首页 > 其他分享> 文章详细

【ResNet】残差神经网络

2022-06-09 16:02:53 阅读：177 来源： 互联网

标签：nn 卷积 self ResNet 残差神经网络 block channel out

ResNet网络

论文：Deep Residual Learning for Image Recognition

网络中的亮点：

1 超深的网络结构（突破了1000层）

上图为简单堆叠卷积层和池化层的深层网络在训练和测试集上的表现，可以看到56层的神经网络的效果并没有20层的效果好，造成这种结果的原因可能是：

1.梯度消失或梯度爆炸

假设每一层的误差梯度是一个小于1的数，误差反向传播时，每向前传播一层就需要乘上一个小于1的误差梯度，网络深度越深，梯度就越趋近于0导致梯度消失，同理也会出现梯度爆炸的情况

2.退化问题(degradation problem)

2 提出residual模块

左边残差结构主要用于层数较少的ResNet-34，右边用于层数较多的RestNet-50/101/152.以左面为例，深度为256的输入数据经过256个3x3的卷积核卷积后，使用relu激活函数激活，再经过256个3x3的卷积核卷积后与原输入数据相加（主分支与shortcut捷径的输出特征矩阵shape，即高度宽度以及深度必须相同），最后再进行relu激活。

这里的相加不同于GoogleNet的cat连接操作

右图1x1的卷积核作用是降维和升维

图一

以34层网络为例，将残差结构分为了4部分，每部分包括一定数量的残差结构。如第一部分有三个残差结构，每个残差结构对应两个卷积层，可对应下图的紫色部分。

图二

实线与虚线残差结构

由图二可以观察到，34层的残差神经网络的conv_3、conv_4、conv_5层的第一层残差结构都是虚线。

低层的残差结构

实线残差结构与虚线残差结构的不同：

实线残差结构的输入和输出shape相同，主干线和捷径可以直接相加，虚线残差结构不同，如图三的conv_3输入为56x56x64，输出要求为28x28x128，因此需要步距为2、1x1的128个卷积核进行卷积操作，保证主分支和捷径的shape相同，进行相加操作

(56 - 1) / 2 + 1 = 28

高层残差结构

原论文中的虚线残差结构第一个1x1的卷积层步距为2，第二个3x3的卷积层的步距是1.但在pytorch的官方文档中如上图第一个1x1的卷积层步距为1，第二个3x3的卷积层的步距是2，可以再imageNet的top1上提升0.5%

3 使用Batch Normalization BN层加速训练（丢弃dropout）

目的：使一批(batch)而不是某一张图像的feature map，使其满足均值为0，方差为1的分布

对于一个拥有d维的输入x，对它的每一个维度进行标准化处理，假设输入的图像使rgb三通道的颜色图像，那么d对应的就是channel=3，x=(x1, x2, x3), x1,x2,x3分别代表三个通道的特征矩阵。

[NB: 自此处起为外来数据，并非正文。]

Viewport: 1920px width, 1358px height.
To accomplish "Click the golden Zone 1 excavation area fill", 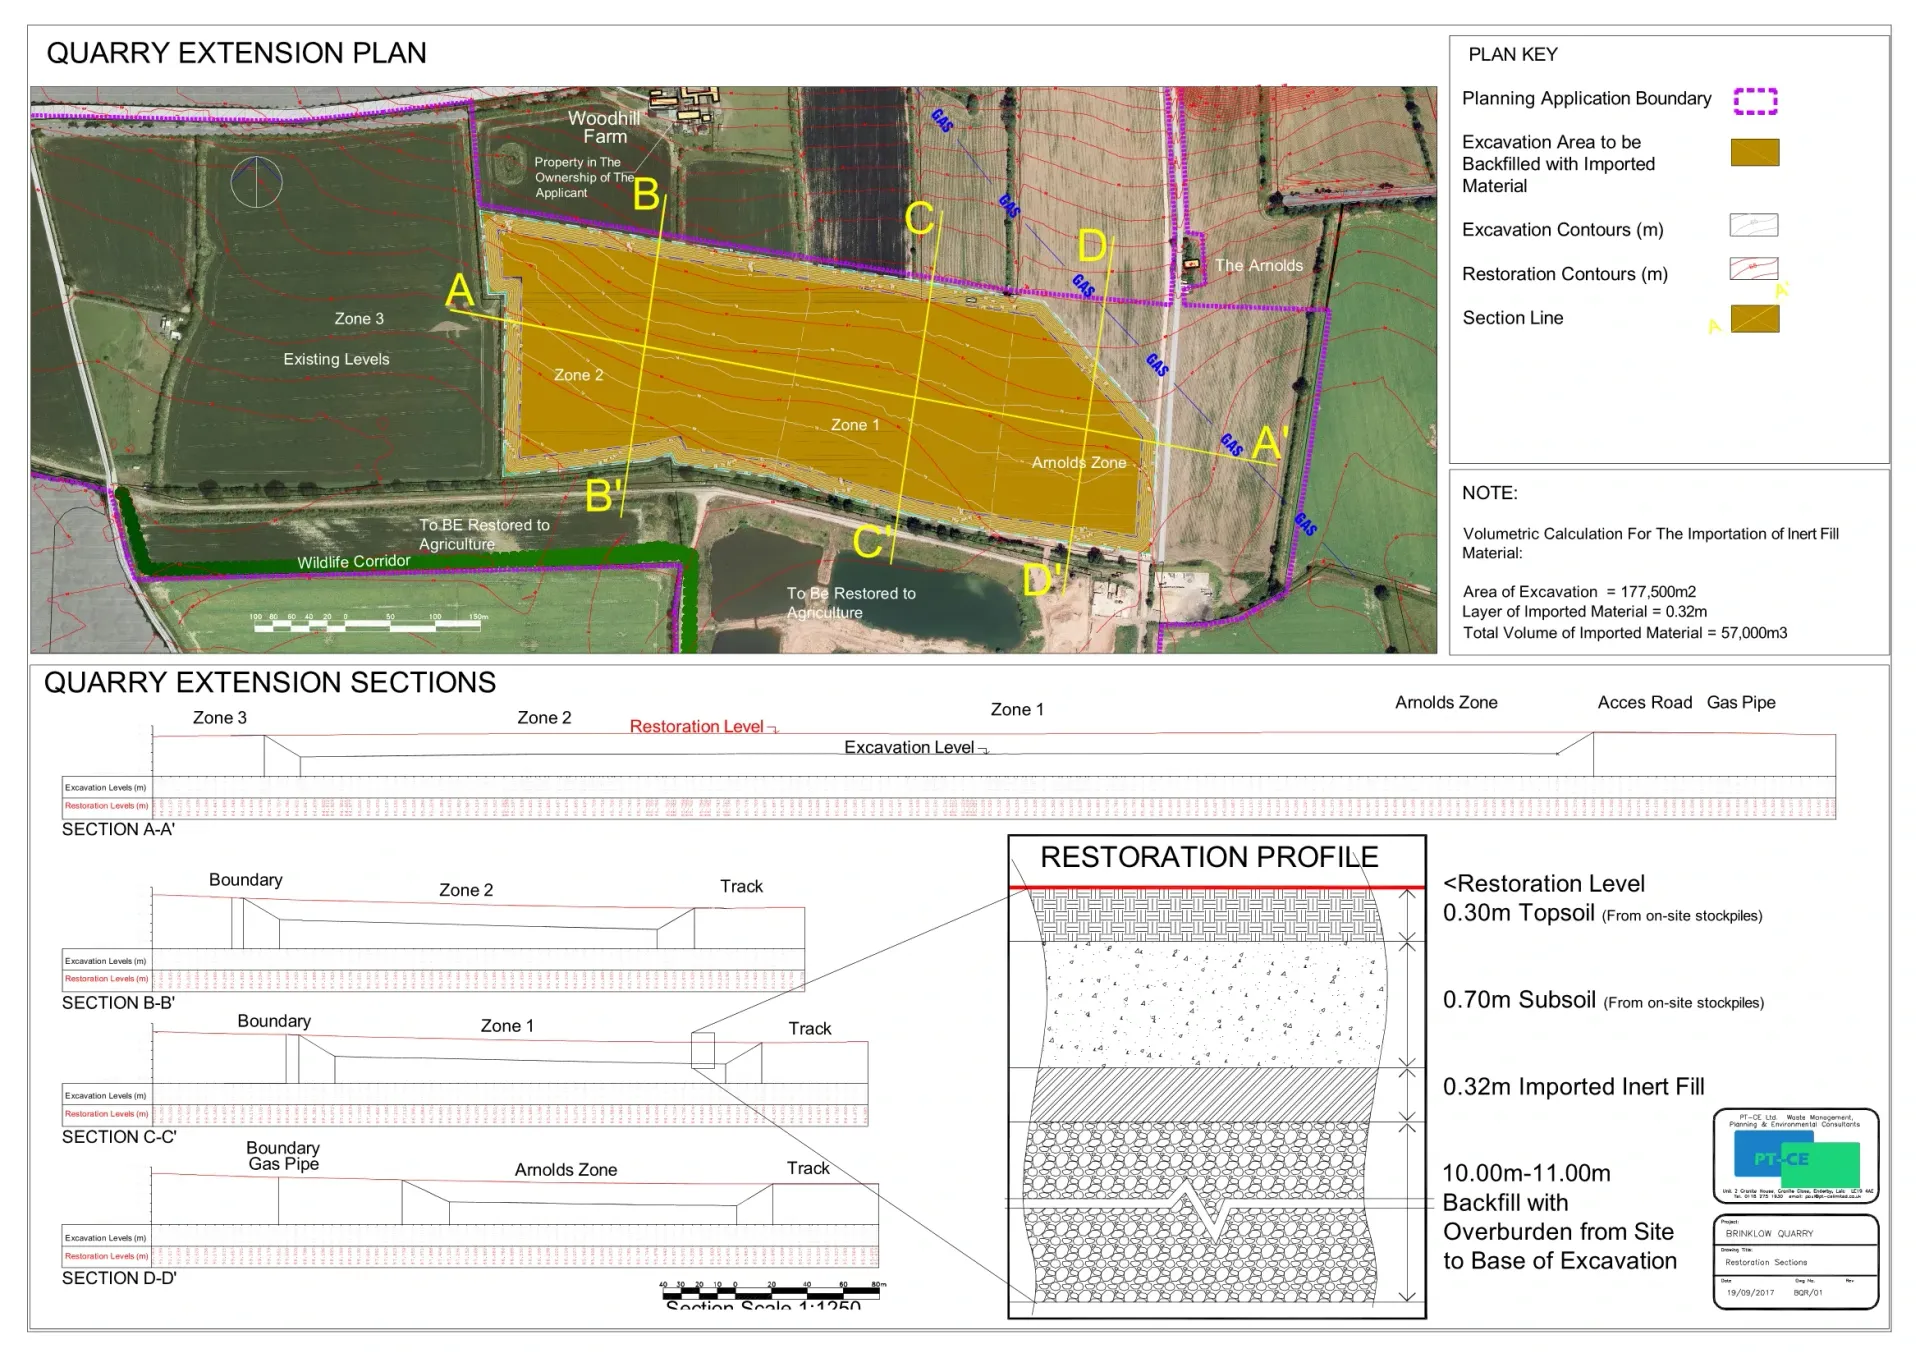I will [x=855, y=425].
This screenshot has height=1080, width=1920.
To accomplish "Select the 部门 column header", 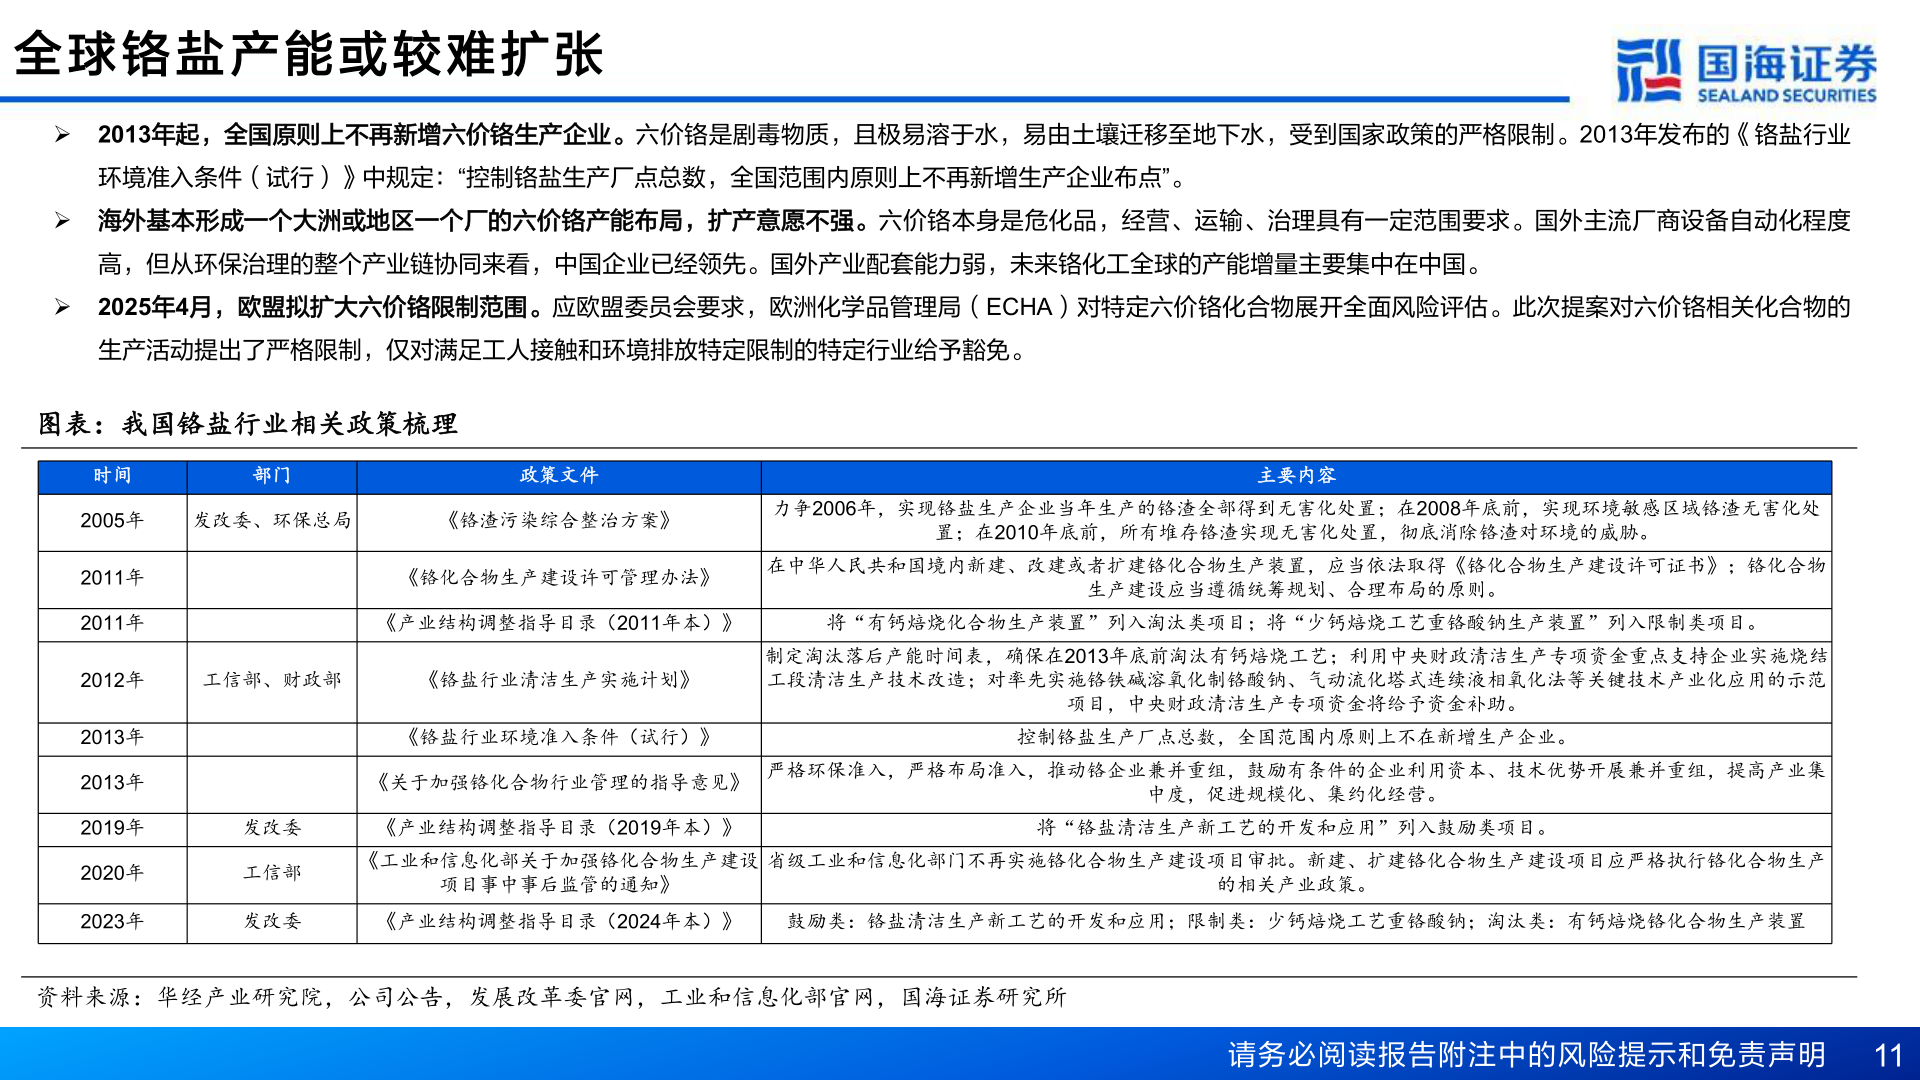I will [x=270, y=476].
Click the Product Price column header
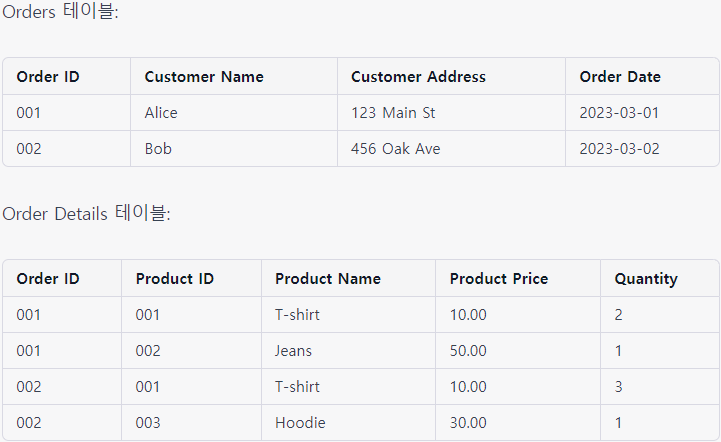Viewport: 721px width, 442px height. 499,279
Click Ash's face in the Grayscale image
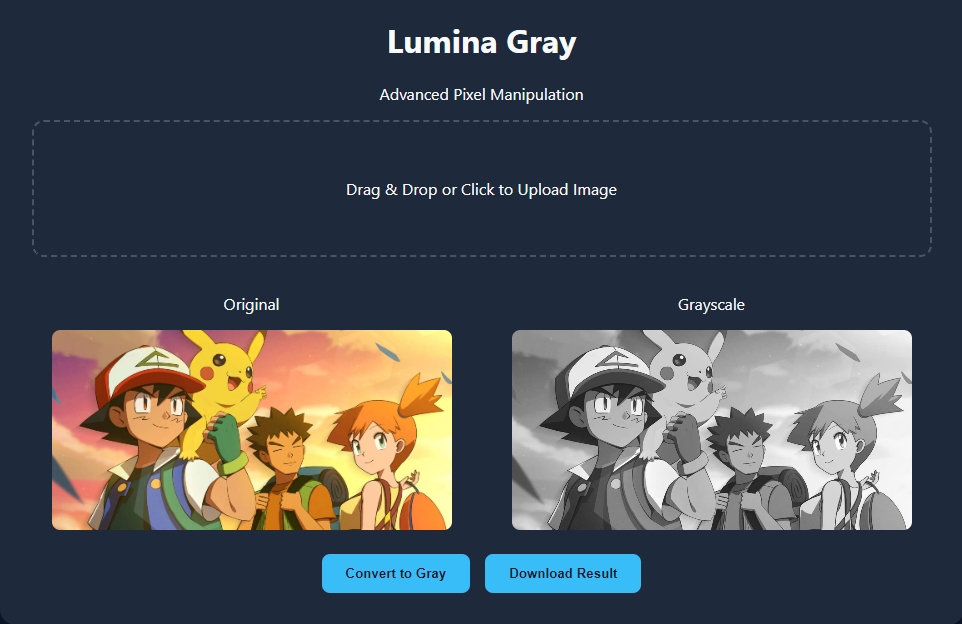Viewport: 962px width, 624px height. [612, 415]
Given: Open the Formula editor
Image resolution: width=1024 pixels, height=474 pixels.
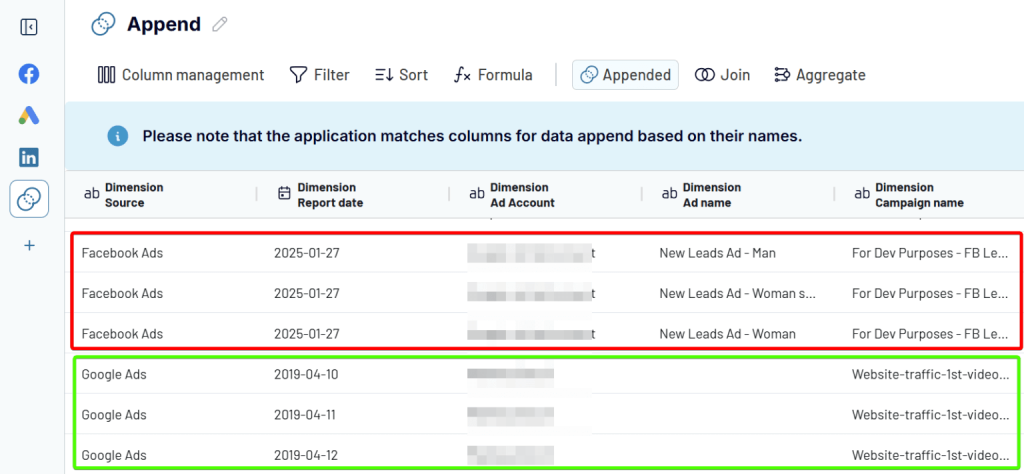Looking at the screenshot, I should coord(493,75).
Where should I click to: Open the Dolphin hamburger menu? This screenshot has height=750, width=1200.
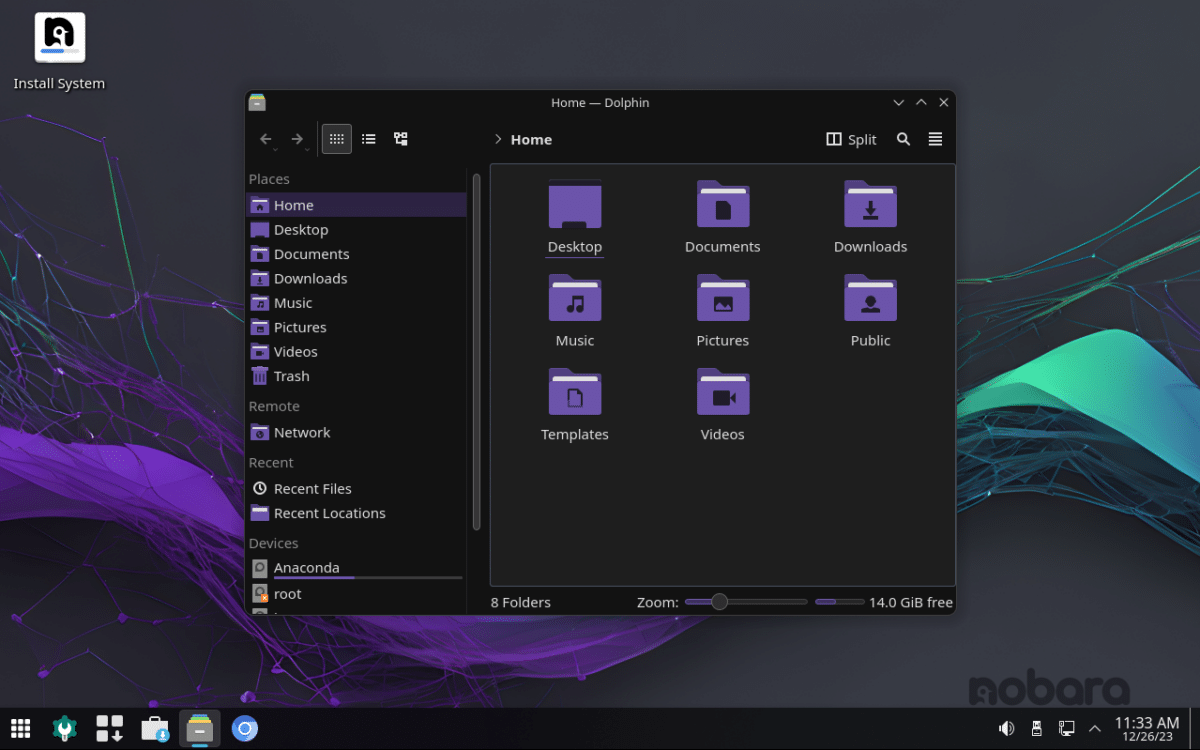935,139
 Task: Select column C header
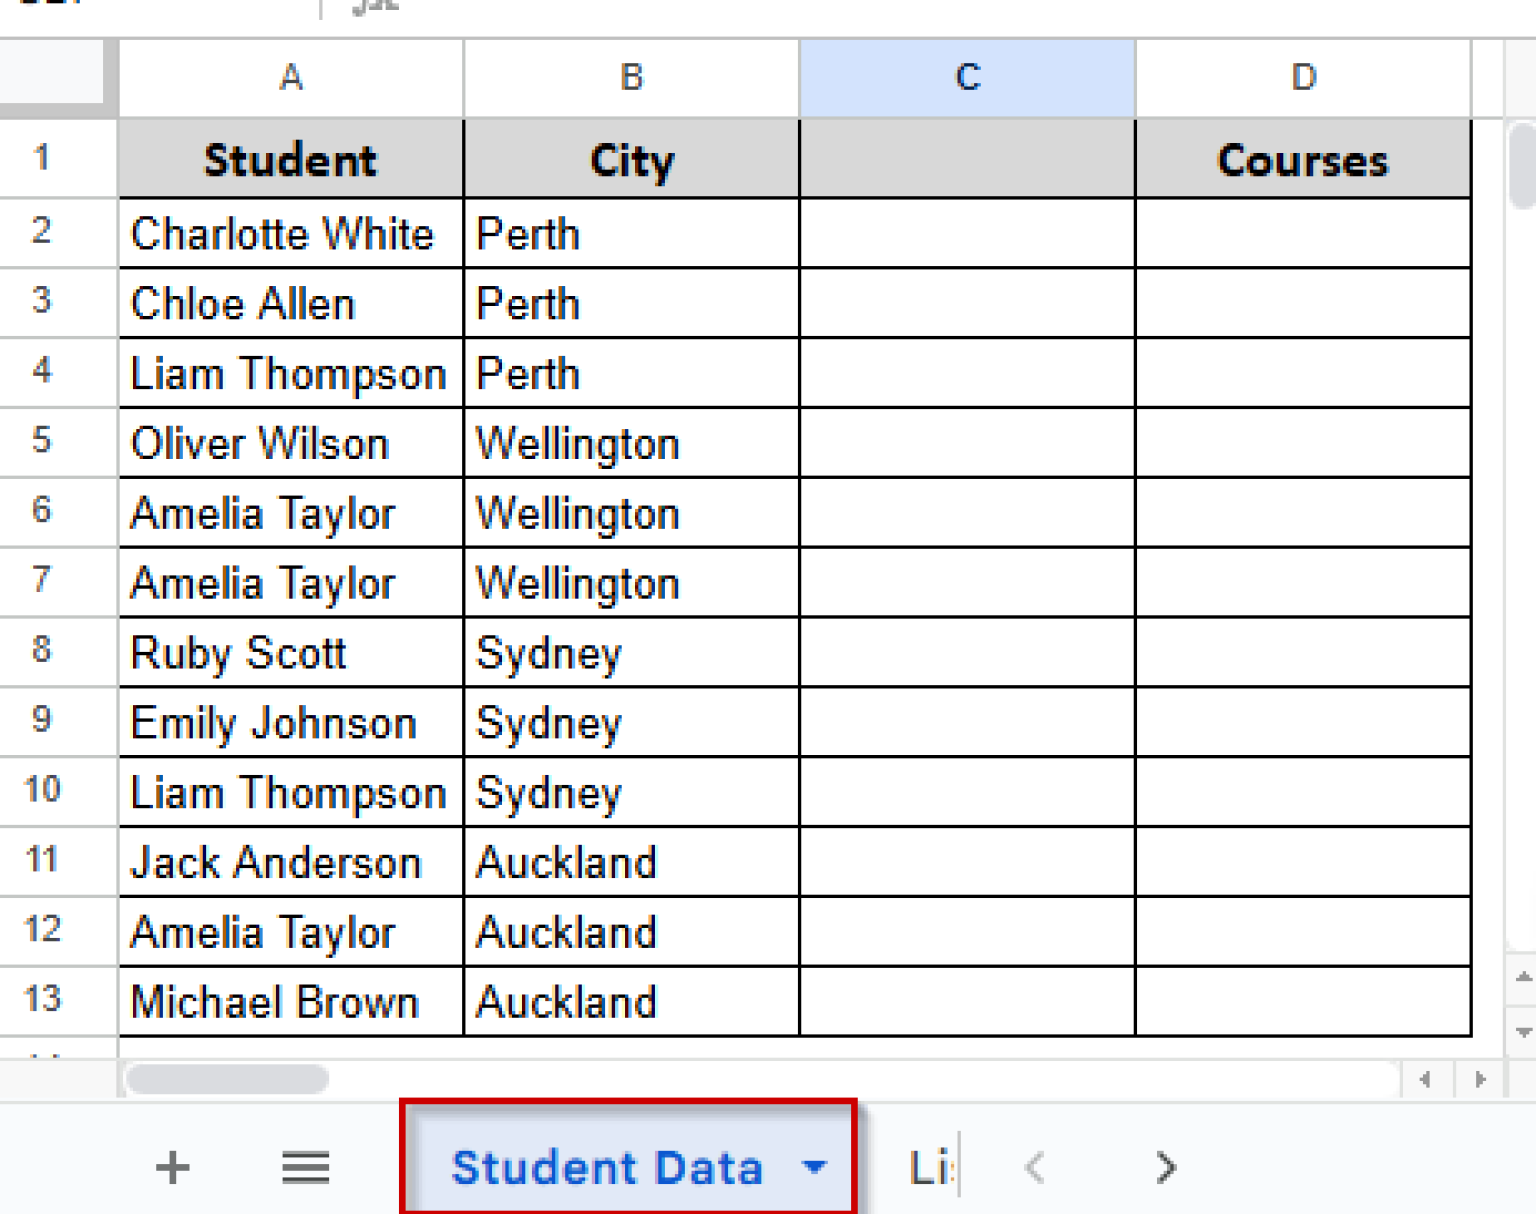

标准化处理就是分别对R、G、B三个通道进行处理。

迁移学习

简介

使用别人预训练模型的参数训练自己较小的数据集（数据集较小不足以训练模型）

优势：

1.能够快速训练出一个理想的结果

2.当数据集较小时也能训练出理想的结果

![](file:///C:/Users/admin/AppData/Roaming/marktext/images/2022-06-08-14-09-10-image.png?msec=1654757642886)

浅层的网络卷积层能够识别一些特定的信息，随着网络的不断加深，网络能够学习到的信息越来越复杂、抽象，以至于能够识别眼睛、鼻子、嘴巴等，最后通过全连接层把一系列特征进行组合输出所对应的类别的概率。

这些浅层的卷积结构是通用的，即在其他网络中也适用，可以将其训练参数迁移到其他网络中。

常见的迁移学习方式

1.载入权重之后训练所有的参数

2.载入权重之后只训练最后几层全连接层参数

3.载入权重之后在原网络基础上再添加一层全连接层，仅训练最后一个全连接层

![](file:///C:/Users/admin/AppData/Roaming/marktext/images/2022-06-08-14-19-43-image.png?msec=1654757642882)

前两种方法需要修改最后的全连接层的输出，与类别对应

ResNext网络结构

组卷积Group Convolution

![](file:///C:/Users/admin/AppData/Roaming/marktext/images/2022-06-08-14-31-42-image.png?msec=1654757642886)

分组进行卷积后再进行concat拼接

参数对比（卷积核大小为k）：

普通卷积：k*k*Cin*n

组卷积：(k*k*Cin/g*n/g)*g = k*k*Cin*n/g

![](file:///C:/Users/admin/AppData/Roaming/marktext/images/2022-06-08-14-54-16-image.png?msec=1654757642885)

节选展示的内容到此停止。